記述問題 1
pH調整剤についての文書の抜粋では、pH=7は何と呼ばれているか。

文書の抜粋

........

食品のpHを弱酸性に調整することで、微生物が増えにくくなり、食品の腐敗や変色を防止して、保存性を高めます。
またpH調整を行なうことで、酸化防止剤や保存料、日持ち向上剤の作用をさらに高める効果もあります。
pH調整剤は使用する食品に制限がないので、サンドイッチ、おにぎり、菓子パン、うどん、飲料(お茶、コーヒー)、乳製品など幅広い食品に利用されています。
家庭で作るときは不要でも、加工食品の製造や流通、保存において、品質の安全を守るために使用する必要があるものです。
pH(ピーエッチ)とは
物質の酸性~アルカリ性を表すもので、0~14の数値で表記されます。
pH=7が「中性」で、数値が小さいほど酸性が強く、大きいほどアルカリ性が強くなります。
※以前は「pH(ペーハー)」の読み方が一般的でしたが、現在は「ピーエッチ」または「ピーエイチ」と呼ばれます。

........

[スクリーンショットの位置指定データ]
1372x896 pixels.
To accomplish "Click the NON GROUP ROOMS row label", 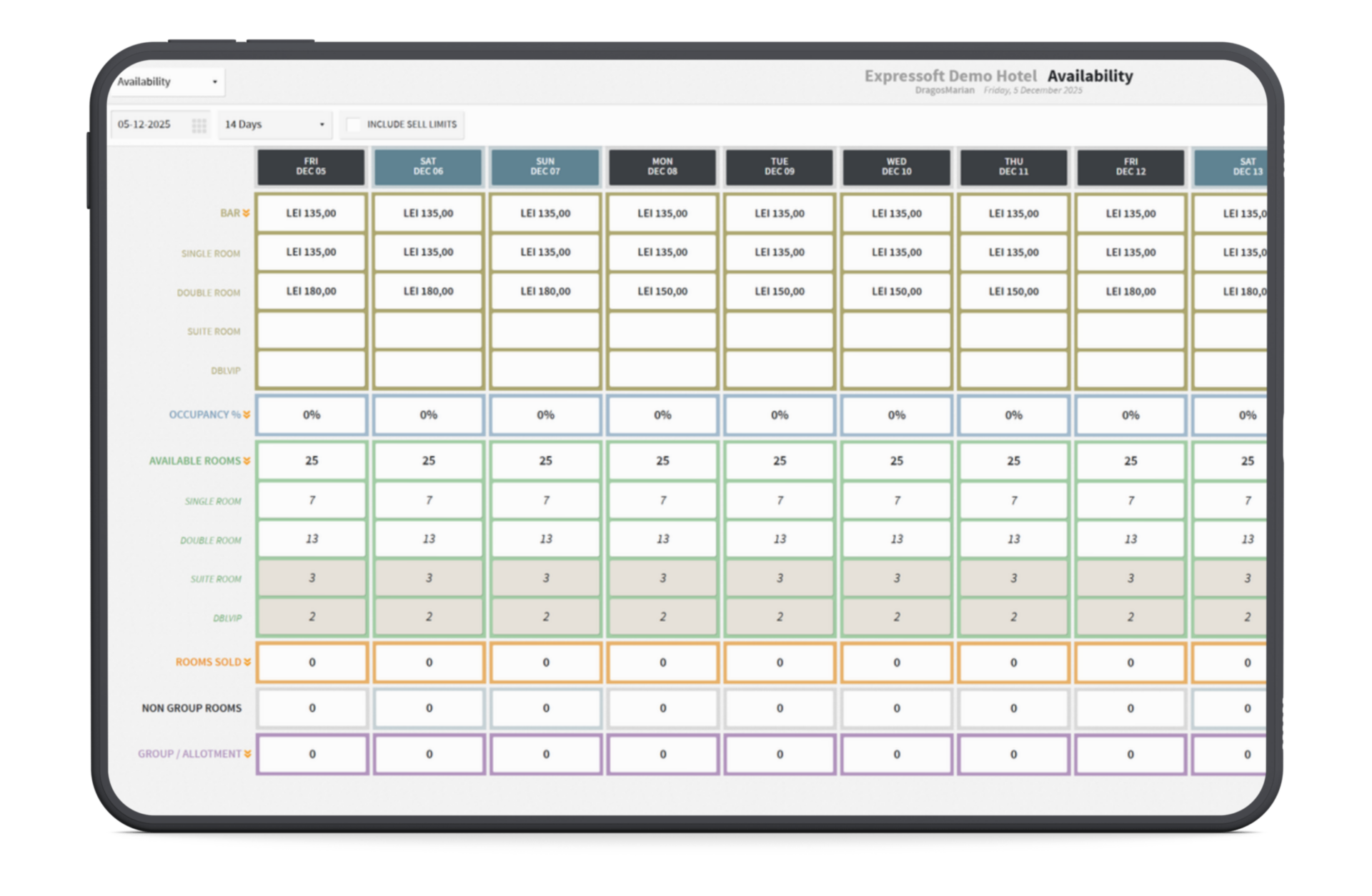I will tap(193, 708).
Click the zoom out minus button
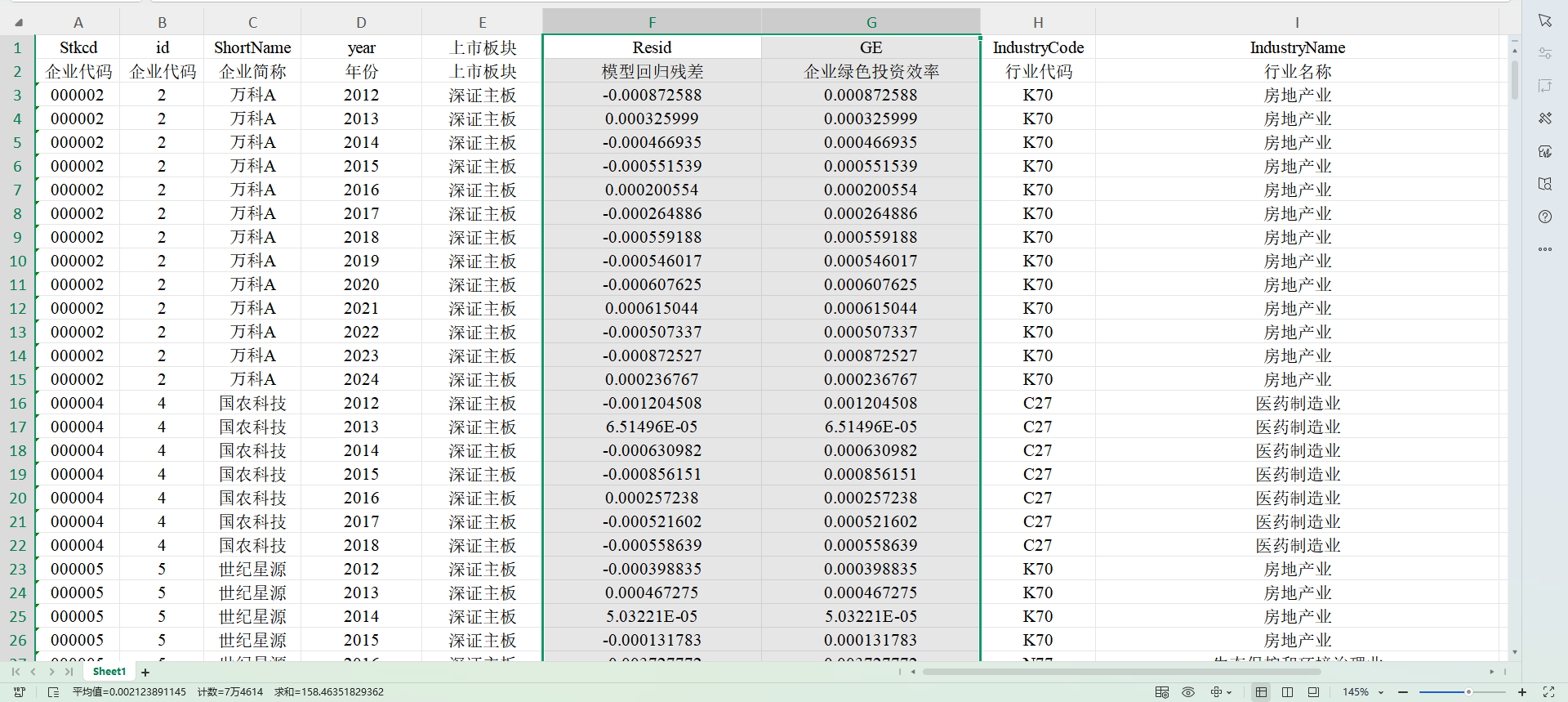The width and height of the screenshot is (1568, 702). (1403, 692)
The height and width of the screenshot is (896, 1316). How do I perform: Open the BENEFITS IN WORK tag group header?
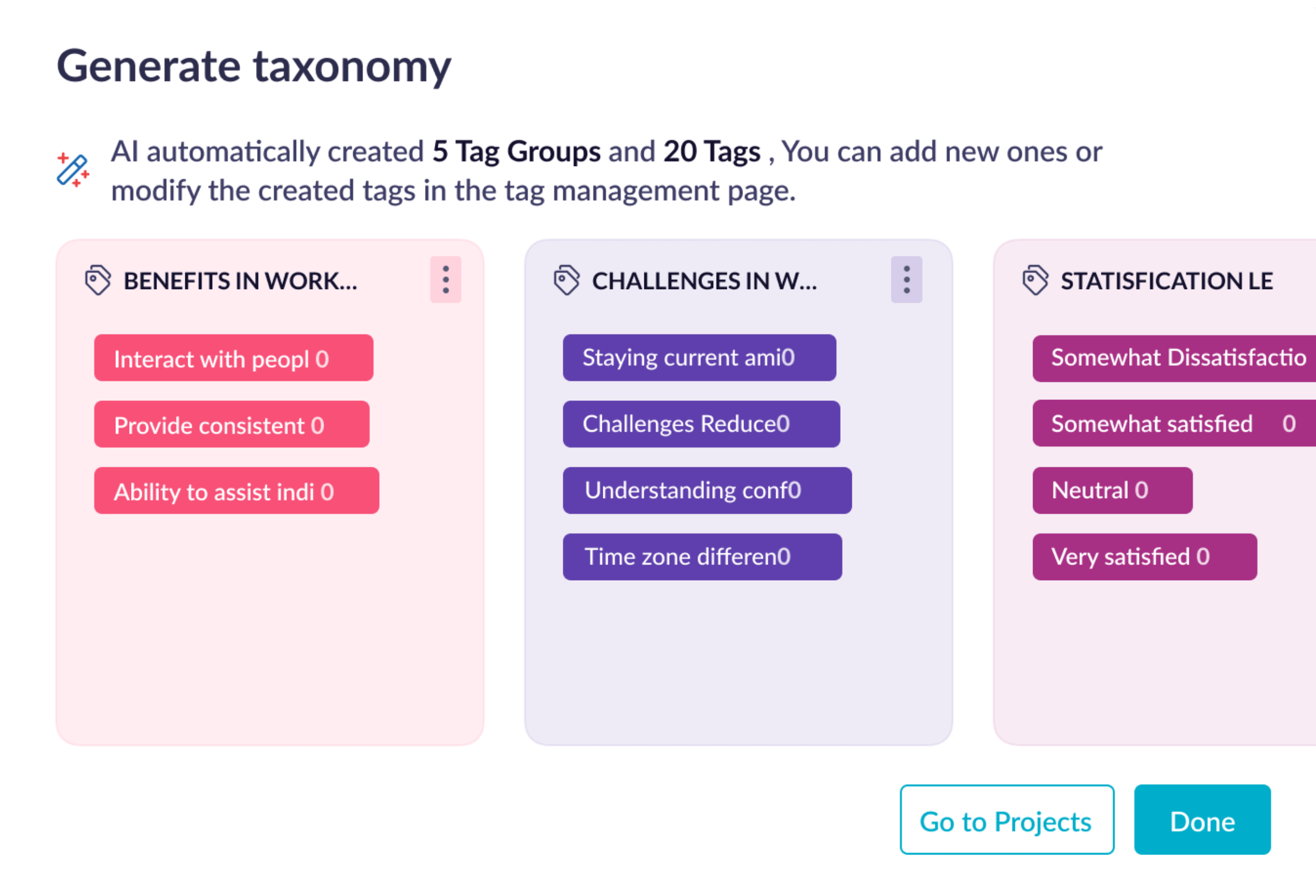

........

記述問題 2
記録のうち、「Click the zoom out minus button」を含む行から始めて記録の最後で終わる範囲を、両端も含めてそのまま書き写してください。画像は答えに入れないこと。

正解 1
「中性」と呼ばれている。

正解 2
Click the zoom out minus button
The width and height of the screenshot is (1568, 702). (1403, 692)
The height and width of the screenshot is (896, 1316). How do I perform: Open the BENEFITS IN WORK tag group header?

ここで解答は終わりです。